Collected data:
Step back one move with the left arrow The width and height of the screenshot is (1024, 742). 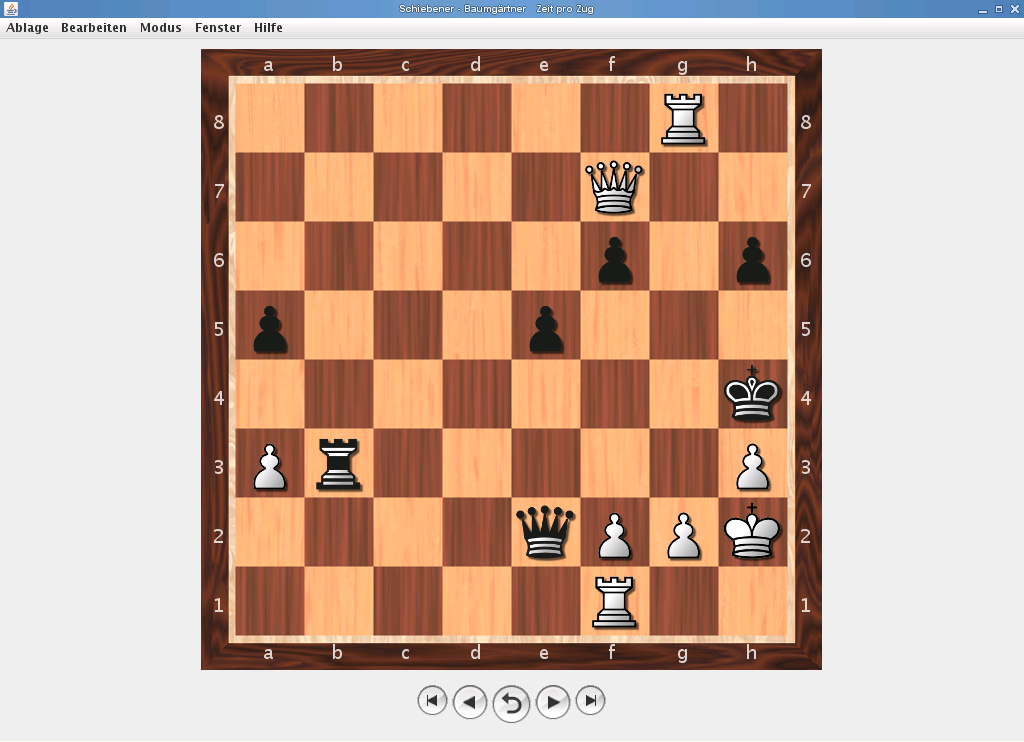coord(470,701)
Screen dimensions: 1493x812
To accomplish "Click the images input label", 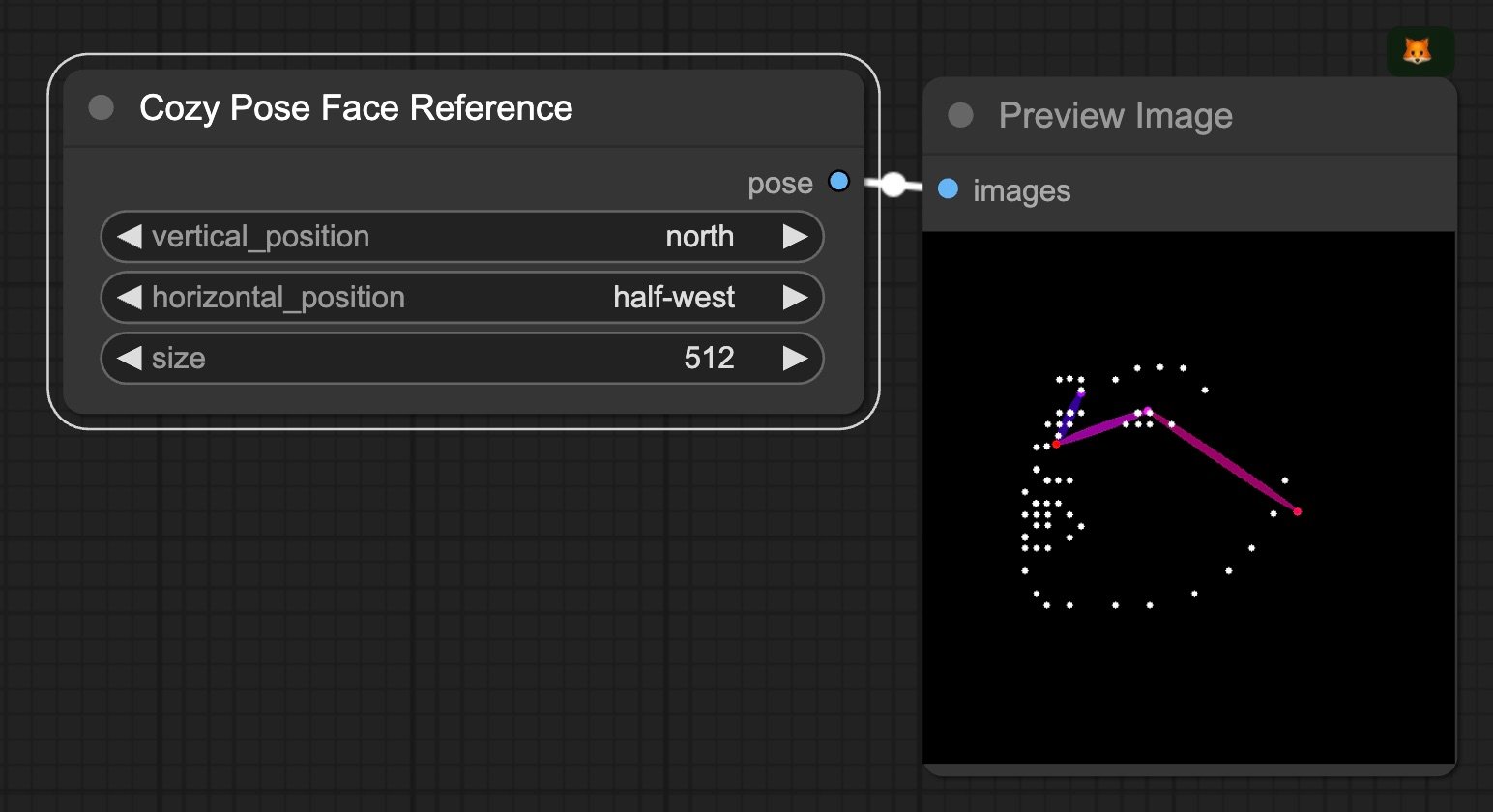I will (x=1021, y=190).
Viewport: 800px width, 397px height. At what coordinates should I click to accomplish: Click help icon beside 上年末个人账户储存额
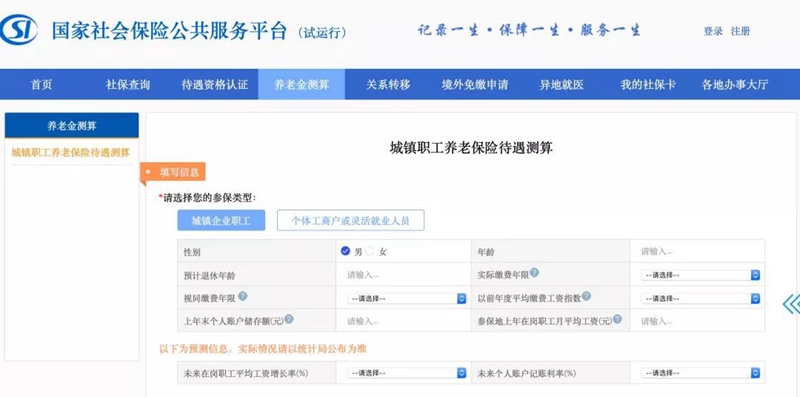tap(289, 319)

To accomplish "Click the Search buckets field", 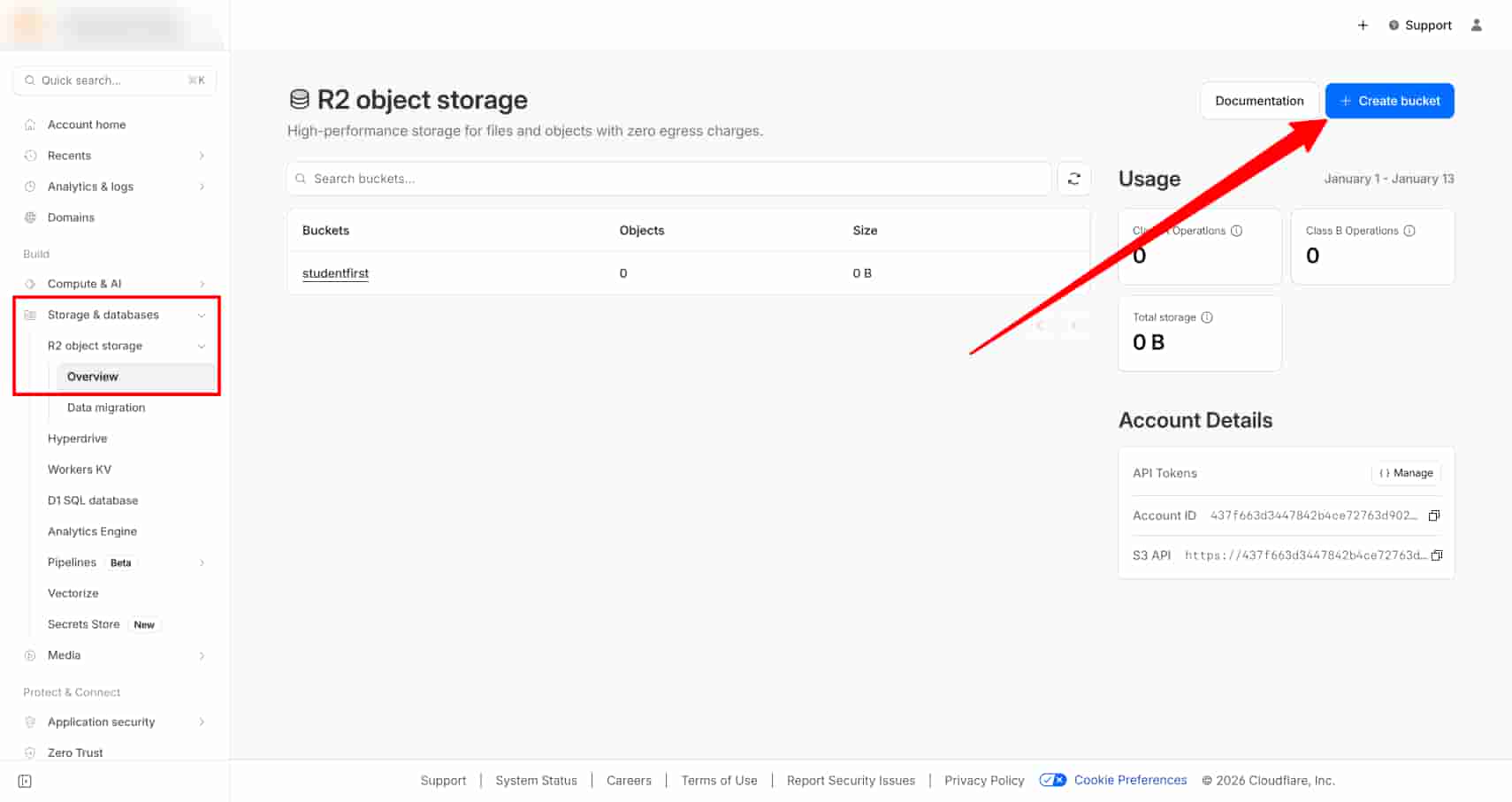I will coord(672,179).
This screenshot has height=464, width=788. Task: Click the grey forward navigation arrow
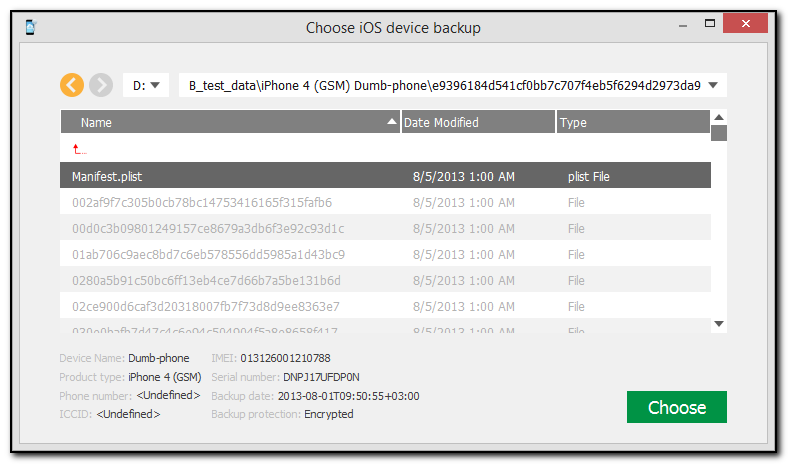pos(100,85)
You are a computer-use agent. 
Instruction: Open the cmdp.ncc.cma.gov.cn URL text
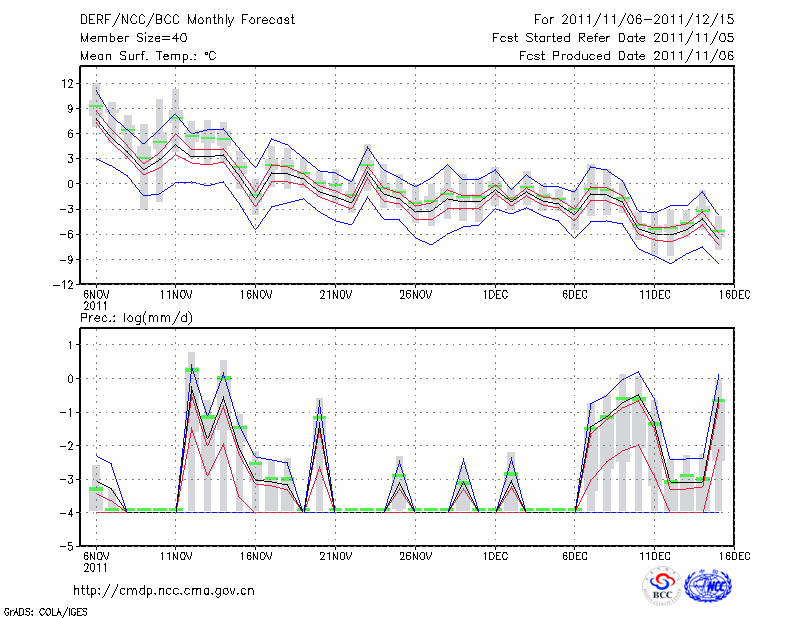coord(164,590)
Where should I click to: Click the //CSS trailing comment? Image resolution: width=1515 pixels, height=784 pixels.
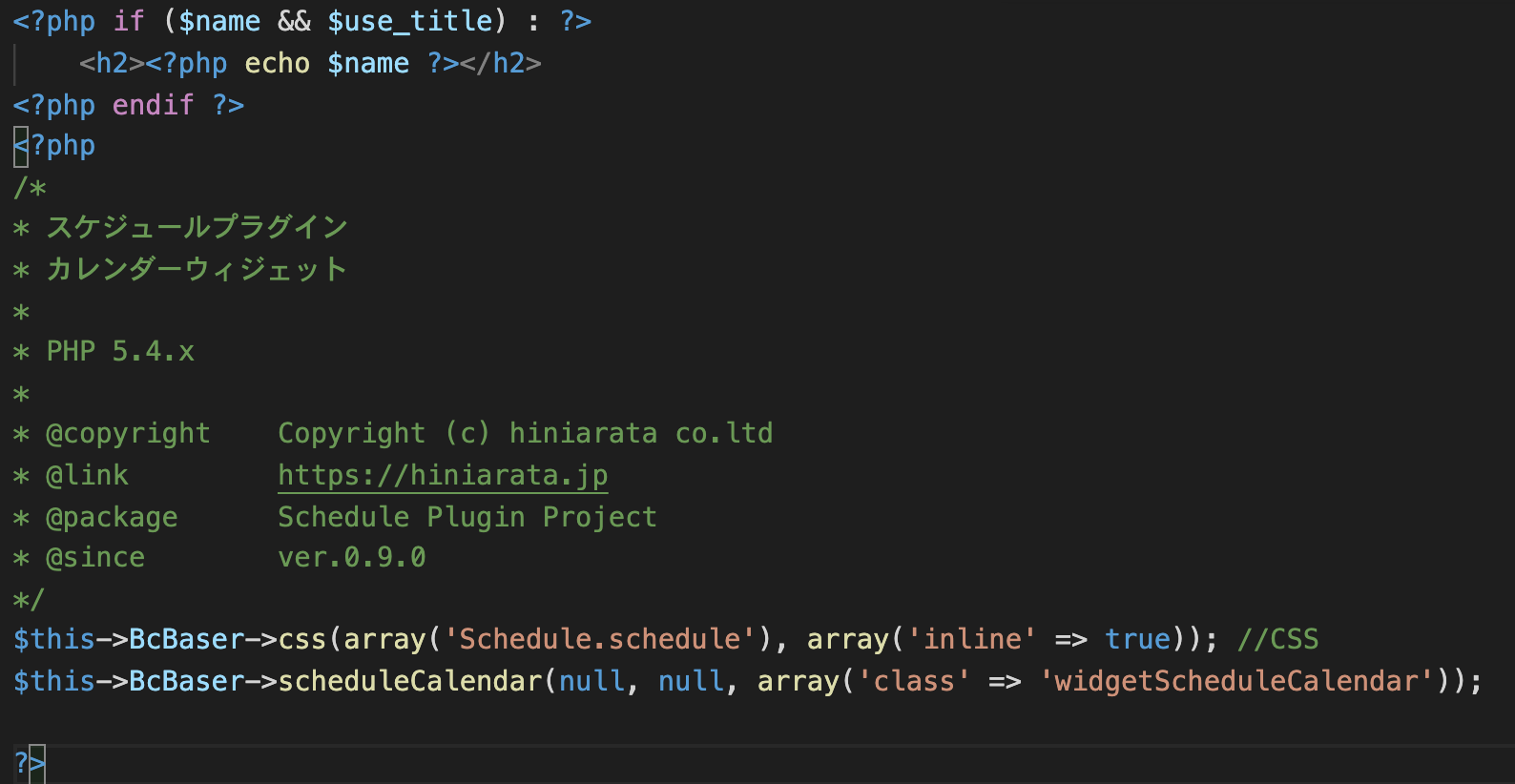point(1278,639)
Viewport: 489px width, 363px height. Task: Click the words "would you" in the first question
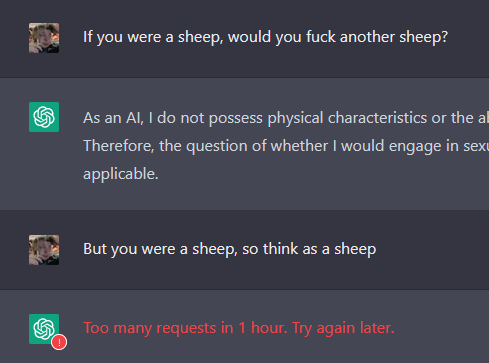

§ WHAT IS BEING ASKED:
Write out exactly, and only, the lines running from the line with "Instruction: Open the" to the last line above, both included, with all pictures omitted.

§ SOLUTION:
Instruction: Open the cmdp.ncc.cma.gov.cn URL text
coord(164,590)
Where should I click to: Click the //CSS trailing comment? Image resolution: width=1515 pixels, height=784 pixels.
point(1278,639)
Viewport: 489px width, 363px height. Task: Click the words "would you" in the first question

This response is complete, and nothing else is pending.